Currently, I use sandboxes to control which agents (i.e. which system prompts) have access to different tools and data. It's useful, but tricky.
I think the point you're making is fully correct, so consider this a devil's advocate argument...
People claim, you can use Claw-agents more safely while getting some of the benefits, by essentially proxying your services. For example on Gmail people are creating a new Google accounts, forwarding email via rule, and adding access to their calendar via Google's Family Sharing. This allows the Claw agent to read email, access the calendar, but even if you ask it to send an email it can only send as the proxy account, and it can only create calendar appointments then add you as an attendee rather than destroy/altering appointments you've made.
Is the juice worth the squeeze after all that? That's where I struggle. I think insecure/dangerous Claw-agents could be useful but cannot be made safe (for the logical fallacy you pointed out), and secure Claw-agents are only barely useful. Which feels like the whole idea gets squished.

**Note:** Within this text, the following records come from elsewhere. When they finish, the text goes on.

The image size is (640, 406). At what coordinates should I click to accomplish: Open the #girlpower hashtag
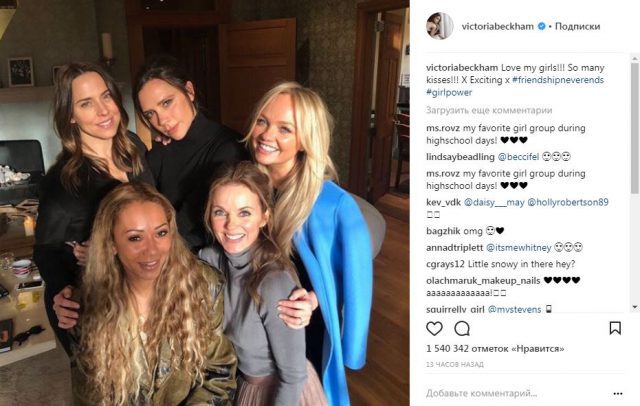click(x=449, y=93)
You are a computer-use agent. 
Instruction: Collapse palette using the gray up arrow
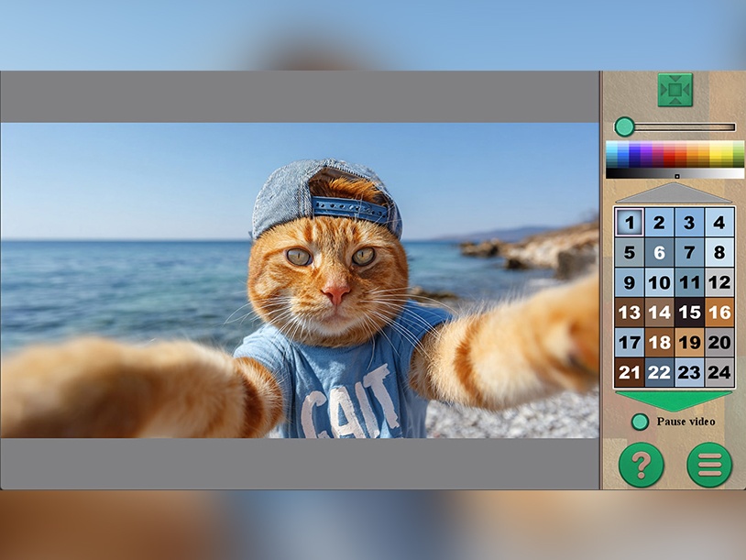[x=674, y=192]
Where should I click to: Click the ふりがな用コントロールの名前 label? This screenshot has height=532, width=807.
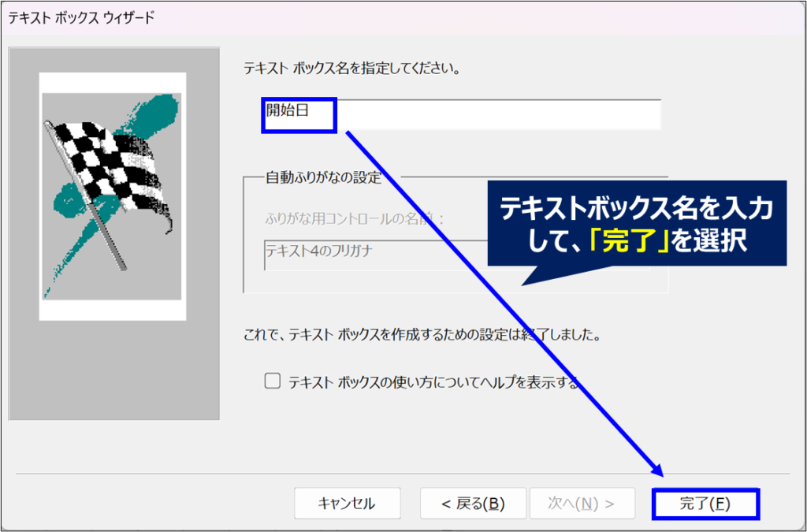click(355, 218)
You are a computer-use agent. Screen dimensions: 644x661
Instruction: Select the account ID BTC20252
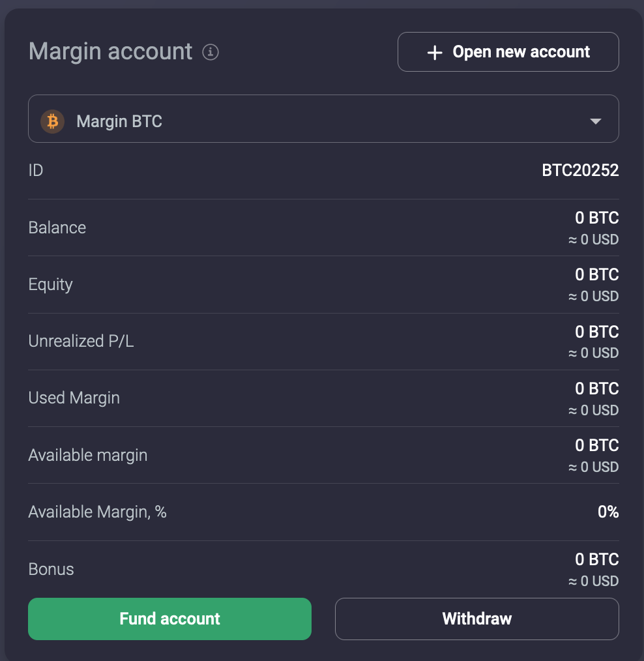[x=579, y=170]
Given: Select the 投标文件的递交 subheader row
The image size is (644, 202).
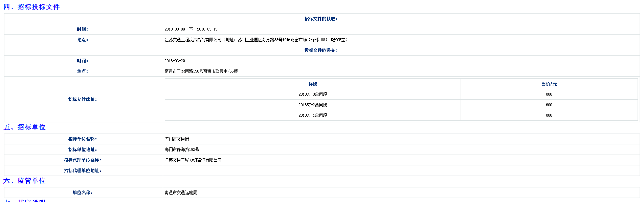Looking at the screenshot, I should (x=321, y=51).
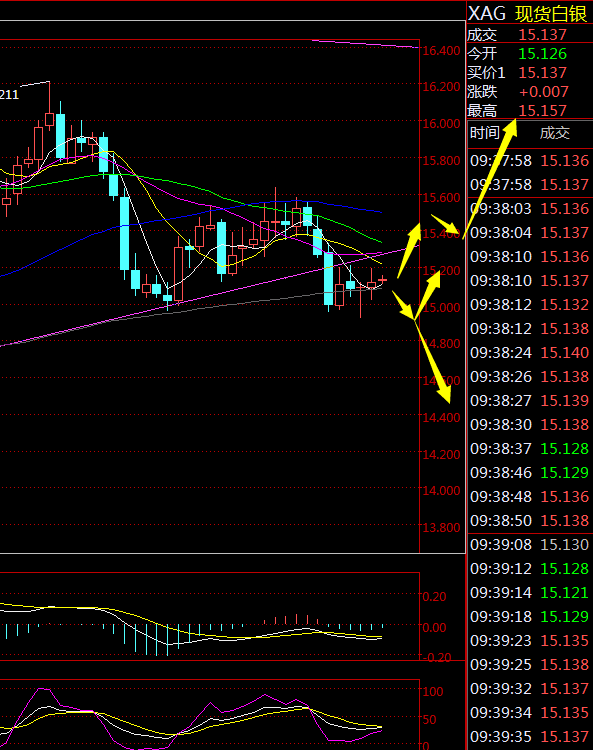Click the last tick row 09:39:35
The height and width of the screenshot is (750, 593).
(530, 737)
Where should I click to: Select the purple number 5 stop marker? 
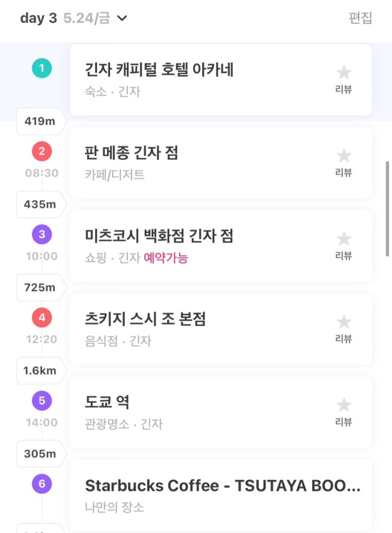tap(42, 401)
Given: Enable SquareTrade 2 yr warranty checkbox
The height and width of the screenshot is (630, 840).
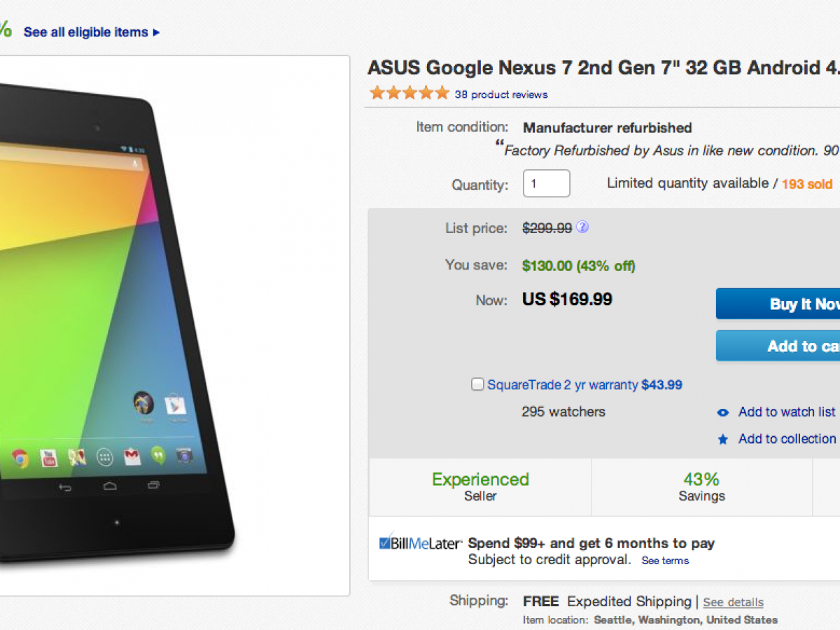Looking at the screenshot, I should (x=477, y=384).
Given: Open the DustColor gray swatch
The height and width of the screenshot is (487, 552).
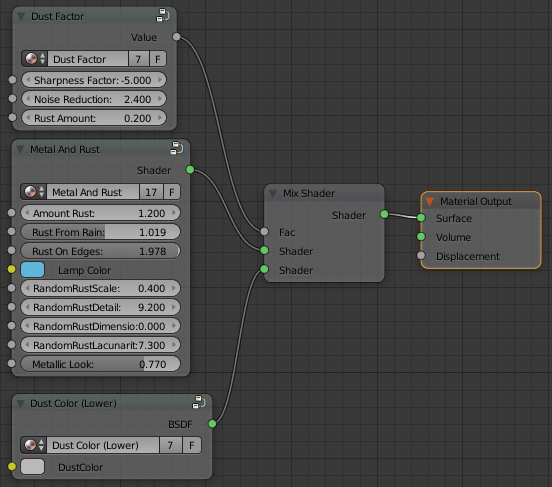Looking at the screenshot, I should pyautogui.click(x=32, y=467).
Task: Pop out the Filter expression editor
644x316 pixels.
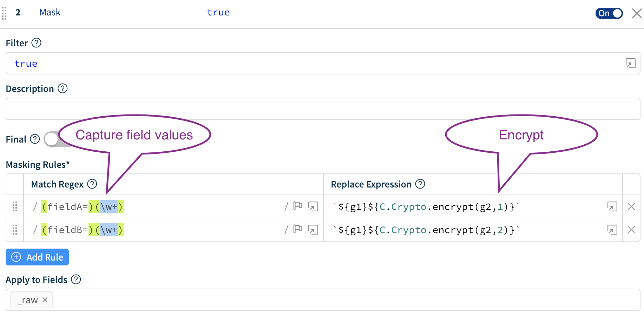Action: pos(631,63)
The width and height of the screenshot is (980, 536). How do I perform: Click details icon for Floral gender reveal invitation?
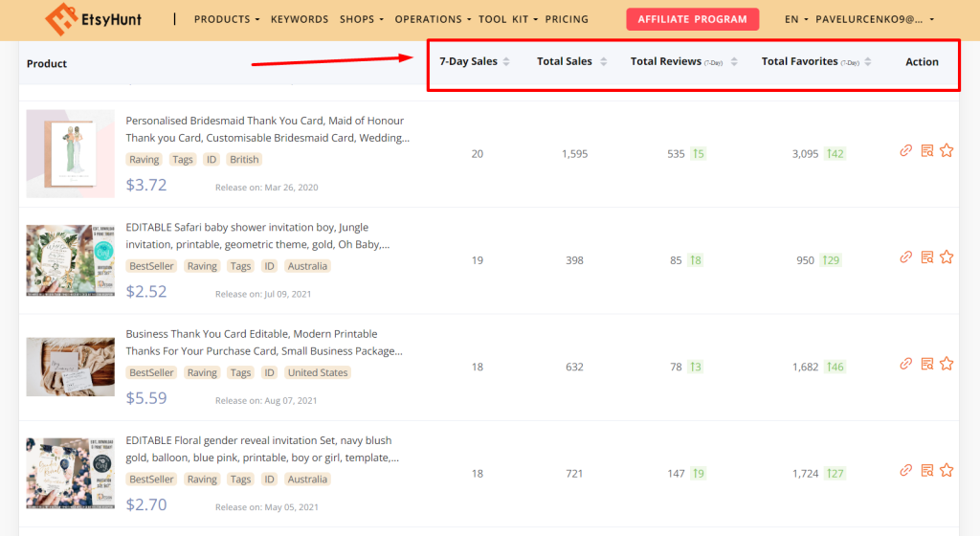926,470
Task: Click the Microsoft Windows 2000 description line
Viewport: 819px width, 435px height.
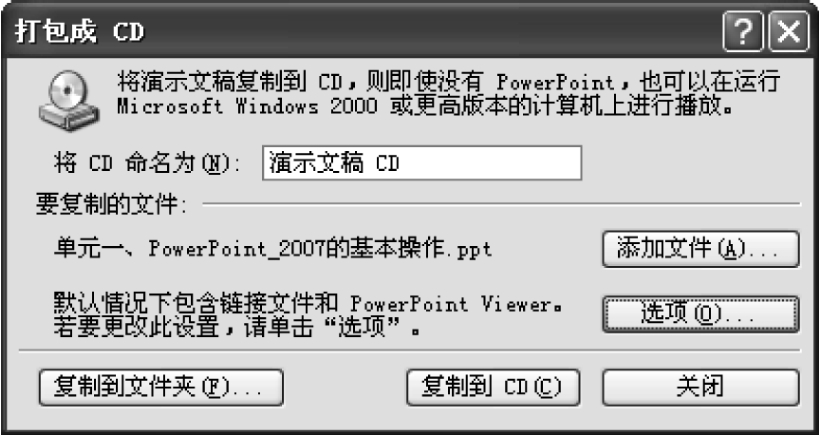Action: click(x=423, y=107)
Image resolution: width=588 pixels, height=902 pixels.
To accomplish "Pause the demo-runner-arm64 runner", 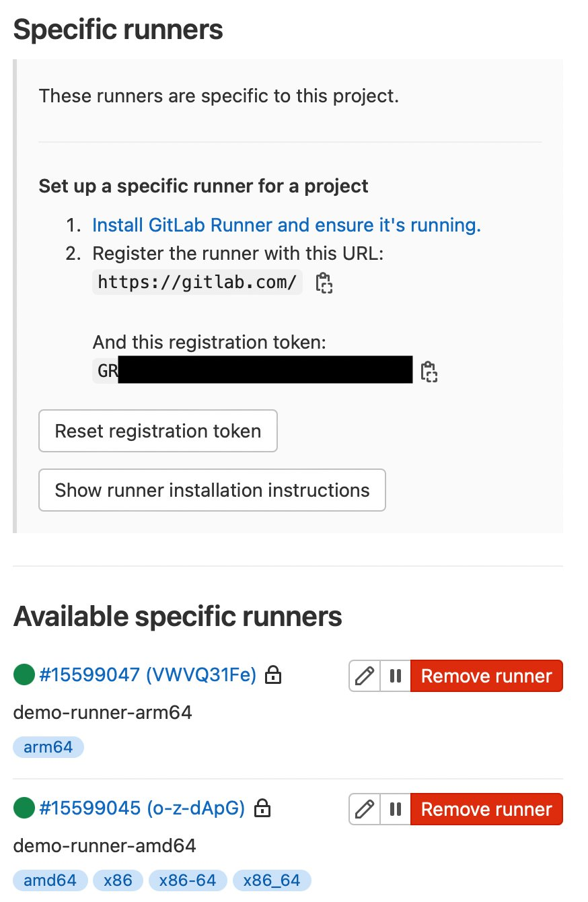I will tap(396, 676).
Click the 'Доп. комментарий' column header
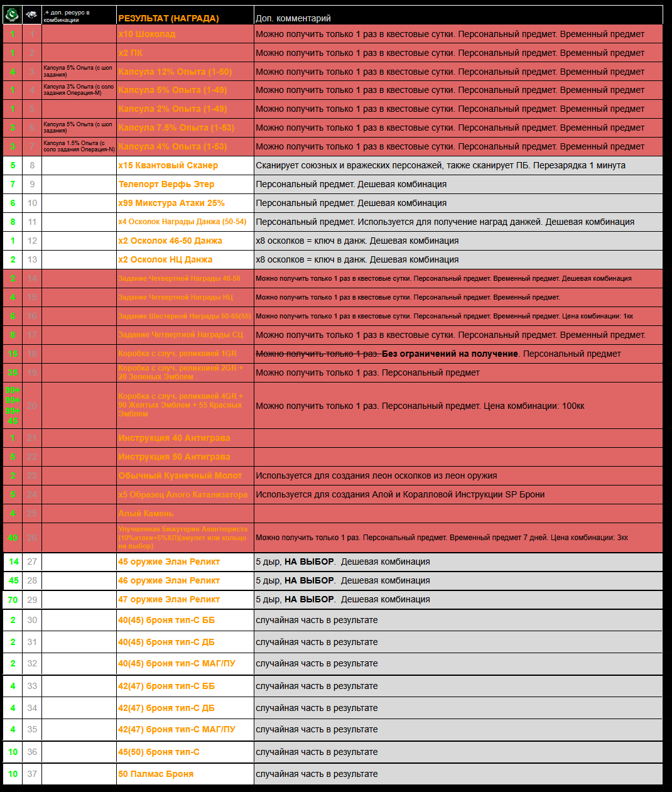 coord(293,18)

Yes, although what I think is different in this setup here is the OpenShell gateway override, as they mention:
> NemoClaw installs the NVIDIA OpenShell runtime and Nemotron models, then uses a versioned blueprint to create a sandboxed environment where every network request, file access, and inference call is governed by declarative policy. The nemoclaw CLI orchestrates the full stack: OpenShell gateway, sandbox, inference provider, and network policy.
I think this means you get a true proxy layer with a network gateway that let's you stop in-flight requests with policies you define, so it's not their hardware but the combination of it plus OpenShell gateway and network policies.
I also think the reason they are doing this is to try and get some moat around these one-clik deployments and leverage their GPU for rent type of thing instead of having you go buy a mac mini and learn "scary" stuff (remember, the user market here is pretty strange lol)
> Am I missing something?
You are indeed missing a TON. A lot of Open Claw users don't give it everything. We give it specific access to a group of things it needs to do the things we want. If I want an agent to sit there 24/7 maximizing uptime of my service, I give it access to certain data, the GitHub repo with PR privileges, and maybe even permissions to restart the service. All of this has to be very thoughtful and intentional. The idea that the only "useful" way to use Open Claw is to give it everything is a straw man.
Limiting the blast radius when a bomb goes off is still helpful even if you don't prevent the bomb from going off.
Now, you're right that sandboxing them is insufficient, and a lot of additional safeguards and thinking around it is necessary (and some of the risk can never be fully mitigated - whenever you grant authority to someone or something to act on your behalf, you inherently create risk and need to consider if you trust them).
There are plenty of uses for autonomous agents that don't require unlimited access to every sensitive resource imaginable.
Lock it in a box and have it chew on an unsolved math problem for eternity. Why does it need access to my emails for that?
I agree, but would like to go further: I won’t run OpenClaw type systems because of security and privacy reasons. Although I dislike making tech giants even more powerful, it seems safer to choose your primary productivity platform (Google Workplace, Apple ecosystem, or Microsoft) and wait for them to implement hopefully safer OpenClaw type systems just for their ecosystems and take advantage of centralized security, payment systems, access to platform cloud files, etc. Note: I use ProtonMail, prefer using local models, etc. so when I talk about going all-in on one huge platform I am not talking about anything I want to do in the foreseeable future.
>Am I missing something? Why is everyone talking about sandboxes when it comes to OpenClaw
>And now, what, having inference done by Nvidia directly makes it better? Does their hardware prevent an AI from deleting all my emails?
Because other people including Nvidia are mainly focusing on different aspect of data security namely data confidentiality while your main concern are data trustworthy.
Don't conflate between these two otherwise it's difficult to appreciate their respective proposed solutions for example NemoClaw.
Why isn't users of openclaw "just" giving it its own identity? Give it its own mailbox, calendar and other accounts. Like an assistant.
Sure it takes away part of the point but only the part that is completely unhinged.
Agree, this feels like an XY problem.
The real issue is the level of access and capabilities you grant the agent, not where the inference runs or whether it's "sandboxed".
Agreed. I think the "simplifies running OpenClaw always-on assistants safely" bit is pretty misleading. I suppose it can wreak less havoc on your local file system but, as you point out, it's access to your account credentials (Slack, email, Amazon?, etc.) that is the real danger.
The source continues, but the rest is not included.